After the success of Bzhania, Ardzinba criticized his government and implied that worsened Abkhazia–Russia relations were the reason for the financial problems of Abkhazia.

Ardzinba ran again in the 2025 Abkhazian presidential election as the candidate of the Abkhaz People's Movement. He supported the prior 2024 Abkhazian protests against President Aslan Bzhania. He also stated in the same interview that he thinks that more power should be granted to the assembly. Addressing foreign relations, he stated that prospects for reconciliation with Georgia would not be normalised unless Georgia recognizes Abkhazia's independence.
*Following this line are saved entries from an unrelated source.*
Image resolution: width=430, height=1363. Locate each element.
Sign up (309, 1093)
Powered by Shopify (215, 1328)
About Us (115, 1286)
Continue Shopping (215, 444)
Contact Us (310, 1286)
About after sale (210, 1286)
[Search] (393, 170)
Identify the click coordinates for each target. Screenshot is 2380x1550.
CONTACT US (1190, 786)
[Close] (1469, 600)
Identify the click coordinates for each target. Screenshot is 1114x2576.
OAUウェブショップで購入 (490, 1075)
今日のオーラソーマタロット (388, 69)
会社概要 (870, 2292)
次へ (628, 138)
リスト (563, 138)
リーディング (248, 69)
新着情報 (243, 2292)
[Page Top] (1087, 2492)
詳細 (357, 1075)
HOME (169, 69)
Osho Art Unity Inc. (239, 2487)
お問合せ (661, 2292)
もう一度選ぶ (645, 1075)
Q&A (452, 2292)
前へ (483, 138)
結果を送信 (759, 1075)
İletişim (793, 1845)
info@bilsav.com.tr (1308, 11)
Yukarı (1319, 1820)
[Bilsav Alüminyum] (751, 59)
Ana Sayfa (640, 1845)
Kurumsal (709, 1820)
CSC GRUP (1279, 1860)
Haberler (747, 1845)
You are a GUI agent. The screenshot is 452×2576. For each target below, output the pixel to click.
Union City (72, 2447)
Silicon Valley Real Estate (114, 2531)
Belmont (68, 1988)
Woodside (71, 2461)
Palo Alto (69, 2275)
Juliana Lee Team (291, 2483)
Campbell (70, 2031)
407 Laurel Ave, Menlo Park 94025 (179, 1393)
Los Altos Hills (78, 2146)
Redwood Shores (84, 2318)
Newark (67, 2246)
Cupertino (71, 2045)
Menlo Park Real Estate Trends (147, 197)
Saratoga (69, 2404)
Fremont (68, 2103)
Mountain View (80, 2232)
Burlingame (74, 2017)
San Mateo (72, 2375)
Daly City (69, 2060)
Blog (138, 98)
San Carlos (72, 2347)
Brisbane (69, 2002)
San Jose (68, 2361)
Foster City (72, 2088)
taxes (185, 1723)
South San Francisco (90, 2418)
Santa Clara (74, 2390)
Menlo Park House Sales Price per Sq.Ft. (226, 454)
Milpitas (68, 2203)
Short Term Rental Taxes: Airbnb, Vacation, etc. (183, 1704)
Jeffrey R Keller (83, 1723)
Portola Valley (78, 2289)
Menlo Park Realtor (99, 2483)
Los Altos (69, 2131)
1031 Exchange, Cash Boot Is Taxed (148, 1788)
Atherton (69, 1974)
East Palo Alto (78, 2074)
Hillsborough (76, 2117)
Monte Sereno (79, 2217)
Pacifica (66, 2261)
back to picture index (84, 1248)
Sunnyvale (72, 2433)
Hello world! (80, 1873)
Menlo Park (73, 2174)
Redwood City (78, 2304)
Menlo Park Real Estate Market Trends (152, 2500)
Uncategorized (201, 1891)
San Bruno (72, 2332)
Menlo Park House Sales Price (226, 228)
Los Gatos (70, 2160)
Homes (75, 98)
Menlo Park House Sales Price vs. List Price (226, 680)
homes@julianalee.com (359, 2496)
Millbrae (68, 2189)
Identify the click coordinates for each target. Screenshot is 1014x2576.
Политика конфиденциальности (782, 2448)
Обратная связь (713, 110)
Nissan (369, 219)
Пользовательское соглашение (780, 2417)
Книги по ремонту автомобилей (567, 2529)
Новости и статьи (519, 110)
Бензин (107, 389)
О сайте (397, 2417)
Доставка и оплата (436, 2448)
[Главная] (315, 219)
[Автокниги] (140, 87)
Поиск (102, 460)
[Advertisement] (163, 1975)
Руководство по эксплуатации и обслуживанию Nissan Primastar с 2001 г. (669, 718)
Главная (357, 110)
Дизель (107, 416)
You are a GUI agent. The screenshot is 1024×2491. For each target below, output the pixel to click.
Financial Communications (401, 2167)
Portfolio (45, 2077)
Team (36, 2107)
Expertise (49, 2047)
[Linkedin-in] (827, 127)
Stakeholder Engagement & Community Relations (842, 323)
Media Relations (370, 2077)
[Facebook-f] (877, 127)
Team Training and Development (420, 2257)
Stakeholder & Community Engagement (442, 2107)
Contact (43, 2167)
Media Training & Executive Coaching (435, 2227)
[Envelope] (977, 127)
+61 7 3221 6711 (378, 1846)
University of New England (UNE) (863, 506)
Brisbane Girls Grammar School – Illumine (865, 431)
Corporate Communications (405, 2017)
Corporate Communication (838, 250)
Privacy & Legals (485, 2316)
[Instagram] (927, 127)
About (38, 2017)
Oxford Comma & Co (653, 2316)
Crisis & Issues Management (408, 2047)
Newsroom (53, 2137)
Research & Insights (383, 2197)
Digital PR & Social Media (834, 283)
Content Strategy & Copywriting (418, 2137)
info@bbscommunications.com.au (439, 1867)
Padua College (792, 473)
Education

He replaced MP Kan Kvarchia, who withdrew citing health issues following injuries sustained in the 2024 Parliament of Abkhazia shooting on 19 December. He lost in the runoff vote on 1 March to acting president Badra Gunba.

In April 2025 Ardzinba was detained at the Russian-Abkhaz border near Psou River, reportedly without explanation. He was again arrested by Russia in June and sentenced to 15 days of administrative detention, but was granted amnesty after 3 days in custody following a petition. He was arrested on charges of driving without a license after a traffic violation.